Nazzi, T., & Gopnik, A. (2001).  Linguistic and cognitive abilities in infancy: When does language become a tool for categorization?  Cognition, 80, B11-B20.

 Purpose

The purpose of the present study was to explore infants’ use of naming to categorize objects.  Specifically, infants’ use of naming to form new categories was studied.  It has been well established that obvious cues such as color and shape and non-obvious cues such as functional attributes and causal properties are used in infancy and early childhood to categorize. 

Few previous studies examined the effect of naming to form new categories.  For example, Waxman & Markow (1995) found that naming enhanced 13-month-old infants’ object categorization.  In this study, infants heard labels for familiar objects.  Their categorization performance in the label condition was better than in the no-label condition, indicating that naming focused infants’ attention.  Because familiar objects were used, this study was unable to identify whether infants were able to form new object categories based upon naming alone.  Other studies have also shown that infants may be able to use naming to enhance categorization of familiar objects. The present study was designed to examine whether infants are able to categorize visually non-identical novel objects based upon novel names.   

Experimental Work

 16-month-old and 20-month-old infants were tested in the present study.  There were two “blocks” per testing session in which six triads of small objects were used.  All of the testing objects were unfamiliar to the infants.  The first block of testing consisted of three trials in which the infants saw a pair of identical objects and a third object that differed in size, shape, and color.  The experimenter did not explicitly label the objects in the first part of the experiment.  After the infants were introduced to the objects and allowed to play with them, the experimenter held one of the paired objects and asked the infant to give him the object that went with the one in his hand.  The second block of testing consisted of three trials in which the infants saw three different objects.  These objects were explicitly labeled.  Two were labeled identically while the other was given a different name.  Again, the infants were asked to give the experimenter the object that belonged with the one in his hand (which was one member of the named, visually non-identical pair).  Also, a vocabulary measurement was taken.

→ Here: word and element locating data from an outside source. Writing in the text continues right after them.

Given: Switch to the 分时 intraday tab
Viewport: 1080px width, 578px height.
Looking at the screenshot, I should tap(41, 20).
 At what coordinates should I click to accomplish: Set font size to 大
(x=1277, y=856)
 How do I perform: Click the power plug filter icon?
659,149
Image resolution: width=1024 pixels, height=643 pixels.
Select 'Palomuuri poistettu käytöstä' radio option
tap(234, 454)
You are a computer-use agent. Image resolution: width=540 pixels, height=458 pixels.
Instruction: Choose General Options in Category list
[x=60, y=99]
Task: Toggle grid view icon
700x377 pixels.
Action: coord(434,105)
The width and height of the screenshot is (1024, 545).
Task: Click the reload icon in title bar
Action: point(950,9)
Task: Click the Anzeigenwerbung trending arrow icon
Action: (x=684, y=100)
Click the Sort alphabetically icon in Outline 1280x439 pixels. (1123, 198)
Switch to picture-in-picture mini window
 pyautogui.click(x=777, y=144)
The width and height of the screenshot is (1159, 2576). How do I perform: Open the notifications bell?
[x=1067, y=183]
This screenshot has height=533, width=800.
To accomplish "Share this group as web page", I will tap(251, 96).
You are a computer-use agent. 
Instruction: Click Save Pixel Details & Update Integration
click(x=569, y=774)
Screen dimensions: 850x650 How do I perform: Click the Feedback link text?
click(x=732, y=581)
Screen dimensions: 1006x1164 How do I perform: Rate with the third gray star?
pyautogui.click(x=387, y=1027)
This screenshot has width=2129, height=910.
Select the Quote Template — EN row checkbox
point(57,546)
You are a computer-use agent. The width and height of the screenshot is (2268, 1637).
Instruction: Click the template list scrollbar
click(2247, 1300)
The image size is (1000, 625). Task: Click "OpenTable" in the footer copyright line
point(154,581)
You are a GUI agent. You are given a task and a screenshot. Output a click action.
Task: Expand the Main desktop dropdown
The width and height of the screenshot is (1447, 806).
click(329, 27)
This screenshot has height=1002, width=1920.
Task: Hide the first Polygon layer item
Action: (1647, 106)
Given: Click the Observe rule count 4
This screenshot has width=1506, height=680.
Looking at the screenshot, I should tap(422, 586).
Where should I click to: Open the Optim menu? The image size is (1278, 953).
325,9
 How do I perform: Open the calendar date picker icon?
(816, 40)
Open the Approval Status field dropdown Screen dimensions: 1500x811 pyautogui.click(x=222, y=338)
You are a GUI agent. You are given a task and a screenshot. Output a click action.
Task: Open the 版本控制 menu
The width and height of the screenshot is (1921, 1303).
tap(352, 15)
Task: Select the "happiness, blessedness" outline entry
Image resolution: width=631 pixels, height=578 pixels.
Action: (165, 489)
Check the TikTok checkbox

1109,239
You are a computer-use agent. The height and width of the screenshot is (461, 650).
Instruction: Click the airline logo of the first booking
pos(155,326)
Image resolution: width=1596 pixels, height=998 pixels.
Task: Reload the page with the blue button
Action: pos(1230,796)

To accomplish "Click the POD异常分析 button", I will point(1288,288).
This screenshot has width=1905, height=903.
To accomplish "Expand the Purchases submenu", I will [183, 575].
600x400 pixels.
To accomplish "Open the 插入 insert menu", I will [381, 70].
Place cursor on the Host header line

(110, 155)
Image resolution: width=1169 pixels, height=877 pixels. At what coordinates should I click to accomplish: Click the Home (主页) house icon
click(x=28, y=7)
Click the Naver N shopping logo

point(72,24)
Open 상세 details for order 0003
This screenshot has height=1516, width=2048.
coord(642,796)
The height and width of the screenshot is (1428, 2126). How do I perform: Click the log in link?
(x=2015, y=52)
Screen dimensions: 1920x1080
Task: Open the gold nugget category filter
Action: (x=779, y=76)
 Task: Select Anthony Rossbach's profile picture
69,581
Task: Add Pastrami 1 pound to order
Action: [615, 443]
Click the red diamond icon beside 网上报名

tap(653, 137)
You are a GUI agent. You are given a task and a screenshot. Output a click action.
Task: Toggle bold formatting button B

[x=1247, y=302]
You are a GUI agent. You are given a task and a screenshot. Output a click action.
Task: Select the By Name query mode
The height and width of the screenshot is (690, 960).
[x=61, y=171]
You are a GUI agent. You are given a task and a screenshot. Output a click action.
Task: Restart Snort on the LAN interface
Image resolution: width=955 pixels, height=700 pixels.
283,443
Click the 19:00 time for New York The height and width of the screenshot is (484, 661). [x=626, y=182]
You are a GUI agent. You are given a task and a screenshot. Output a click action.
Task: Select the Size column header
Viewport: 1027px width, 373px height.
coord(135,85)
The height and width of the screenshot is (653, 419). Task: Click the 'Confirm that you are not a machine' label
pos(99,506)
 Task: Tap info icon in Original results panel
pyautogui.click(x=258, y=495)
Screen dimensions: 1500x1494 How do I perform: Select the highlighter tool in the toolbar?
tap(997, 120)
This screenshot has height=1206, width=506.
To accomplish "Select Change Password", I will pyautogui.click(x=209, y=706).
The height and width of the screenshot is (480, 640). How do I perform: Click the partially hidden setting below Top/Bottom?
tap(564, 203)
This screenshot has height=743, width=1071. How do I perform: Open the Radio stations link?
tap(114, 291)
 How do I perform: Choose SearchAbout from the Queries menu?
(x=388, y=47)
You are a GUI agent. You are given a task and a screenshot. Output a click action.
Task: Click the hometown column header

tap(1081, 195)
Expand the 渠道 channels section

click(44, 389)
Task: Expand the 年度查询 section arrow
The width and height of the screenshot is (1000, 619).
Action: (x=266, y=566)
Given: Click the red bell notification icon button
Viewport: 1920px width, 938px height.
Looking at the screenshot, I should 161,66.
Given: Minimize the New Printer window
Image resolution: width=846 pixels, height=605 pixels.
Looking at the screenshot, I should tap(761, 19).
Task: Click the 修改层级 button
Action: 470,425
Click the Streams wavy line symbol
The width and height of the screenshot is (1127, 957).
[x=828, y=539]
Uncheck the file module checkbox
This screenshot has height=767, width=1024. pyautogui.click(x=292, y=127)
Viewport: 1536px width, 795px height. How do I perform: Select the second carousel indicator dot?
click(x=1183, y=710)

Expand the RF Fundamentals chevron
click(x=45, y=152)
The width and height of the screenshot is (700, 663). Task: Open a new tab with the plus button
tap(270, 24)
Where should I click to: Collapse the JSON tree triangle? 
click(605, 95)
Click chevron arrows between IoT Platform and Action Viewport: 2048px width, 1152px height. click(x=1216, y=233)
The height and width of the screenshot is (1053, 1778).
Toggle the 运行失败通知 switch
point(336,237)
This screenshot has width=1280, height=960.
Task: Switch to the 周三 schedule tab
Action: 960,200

The infants behaved similarly in the first part of the experiment.  Both the 16-month-old and 20-month-old infants selected the second object of the visual pair significantly more often than chance.  This suggests that both 16-month-old and 20-month old infants are able to use obvious visual cues to categorize. 

The infants behaved differently during the naming condition.  20-month-old infants selected the second object of the named, non-identical pair more often than 16-month-old infants.  The 16-month-olds responded at chance levels, while the 20-month-olds responded significantly above chance.  This suggests that only the 20-month-old infants were able to use naming as a tool for categorization.

Results from the vocabulary test indicated that the 20-month-olds had significantly larger vocabularies than the 16-month-olds.  There was a significant correlation between naming performance and productive vocabulary size indicating that naming performance and productive vocabulary size increase in a related way.              

Conclusions

Both 16-month old and 20-month-old infants use obvious visual cues to group objects together.  The 20-month-olds also performed at above chance levels in the naming task.  The 16-month-olds, however, only performed at chance levels in the naming task.  Because the older infants both had larger productive vocabularies and were “successful” at the naming task, the authors link the development of naming-based categorization skills and increases in productive vocabulary.

 Points for Discussion

  During the naming trials, the identically labeled objects were named one right after the other.  Why wasn’t labeling order counterbalanced?  Could that have made a difference?

  Did you notice the example objects the authors gave (silvery, metal doorknob vs. yellow, wood trapezoid vs. gray, plastic bar)?  Would it be fair if the doorknob and bar were the identically named pair?  They both have similar colors and more similar textures than the wooden trapezoid.  Could there possibly have been an effect of similarity in the named pair that maybe only the 20-month-olds were savvy enough to pick up?

 The authors discuss alternate explanations regarding why the 16-month-old infants were unsuccessful in the naming task.  Why did they not (and not have to) rule out the plausible explanations concerning task demands? 

How strong of a role do you think language plays in categorization?  For children?  For us?